Recent theoretical advances in Bayesian phylogeography have made it possible to include the geographic location of the samples into the analysis, thus providing a formal statistical framework in which hypotheses concerning the spatial origin and dissemination of epidemics can be investigated. Bayesian methods account for phylogenetic uncertainty inherent in any reconstruction of the evolutionary history of a group of organisms, both in the tree topology and the assignment of geographic states to ancestral nodes, by estimating a probability distribution for parameters of interest (
Lemey et al. 2009). This approach constitutes a significant improvement (
Sanmartín et al. 2008) upon traditional parsimony-based models (
Slatkin and Maddison 1989) that only consider one reconstruction of migration on a fixed tree. Furthermore, although maximum parsimony can reliably be used in simple dissemination scenarios, minimizing the number of migrations is inappropriate in more complex situations, for example, in cases of continuous multidirectional gene flow (
Cunningham et al. 1998). The Bayesian framework, on the other hand, can account for more complex models by allowing the calculation of probabilities for the ancestral state (nucleotide and geographic location) reconstruction. This framework also allows testing of specific hypothesis of the driving factors of the migration (
Lemey et al. 2009). Here, we show that human migration appears to be significantly associated with the current HA-MRSA pandemic spread. Traveling and migration have been linked anecdotally with community-acquired MRSA (CA-MRSA) (
Ellington et al. 2010) and Methicillin-sensitive
S. aureus (MSSA) (
Schleucher et al. 2008). Although CA-MRSA has traditionally been viewed as demographically and clinically distinct from HA-MRSA and more similar to MSSA (
Groom et al. 2001;
Naimi et al. 2003), recent evidence suggests that the epidemiological behavior of both CA- and HA-MRSA have begun to overlap (
Seybold et al. 2006;
Klevens et al. 2007). Furthermore, asymptomatic carriers of HA-MRSA could act as vectors in transmitting the pathogen (
Zanger 2010); in fact, the majority of HA-MRSA cases in the United States from 2007 occurred outside of the hospital (
Klevens et al. 2007), providing ample opportunity for transmission in the community setting. Given the rapid increase of international air travel during the past several decades, emergence of drug-resistant pathogens in a specific locale should not be considered as an isolated event but rather within a larger global context. Specific migration patterns (such as those reported here) can then be incorporated into monitoring and intervention strategies.

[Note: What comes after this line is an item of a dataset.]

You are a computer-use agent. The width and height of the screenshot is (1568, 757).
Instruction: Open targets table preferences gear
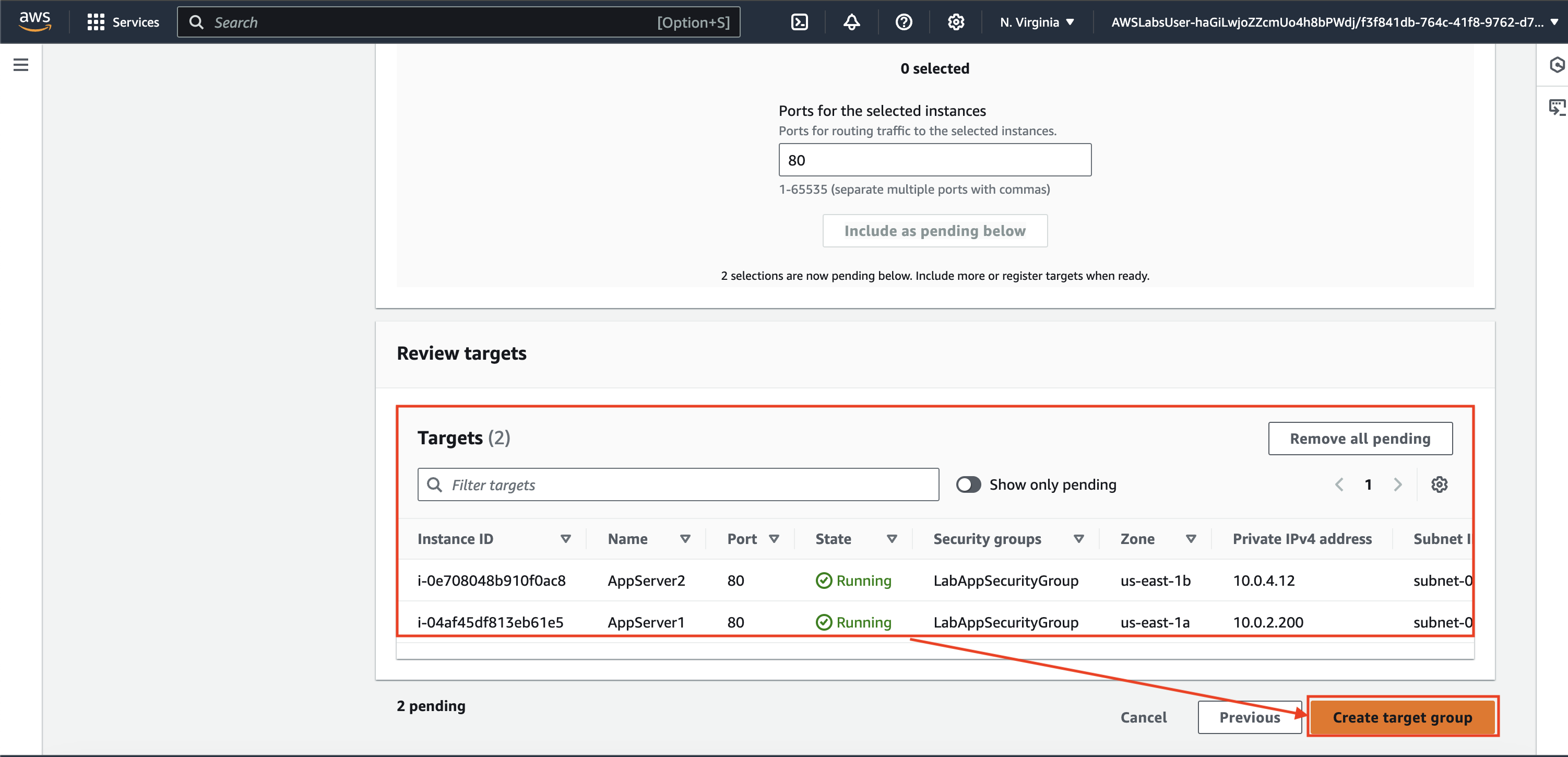pyautogui.click(x=1439, y=485)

To strengthen the phylogeographic analysis of viral gene flow, future studies should include multiple strains from each sampled location to avoid uncertainty in the reconstruction of ancestral locations. The cost of genome-wide typing is justified by the potential public health utility of such data (
Harris et al. 2010). Future applications of this approach may aid the control and prediction of newly emergent drug-resistant pathogens.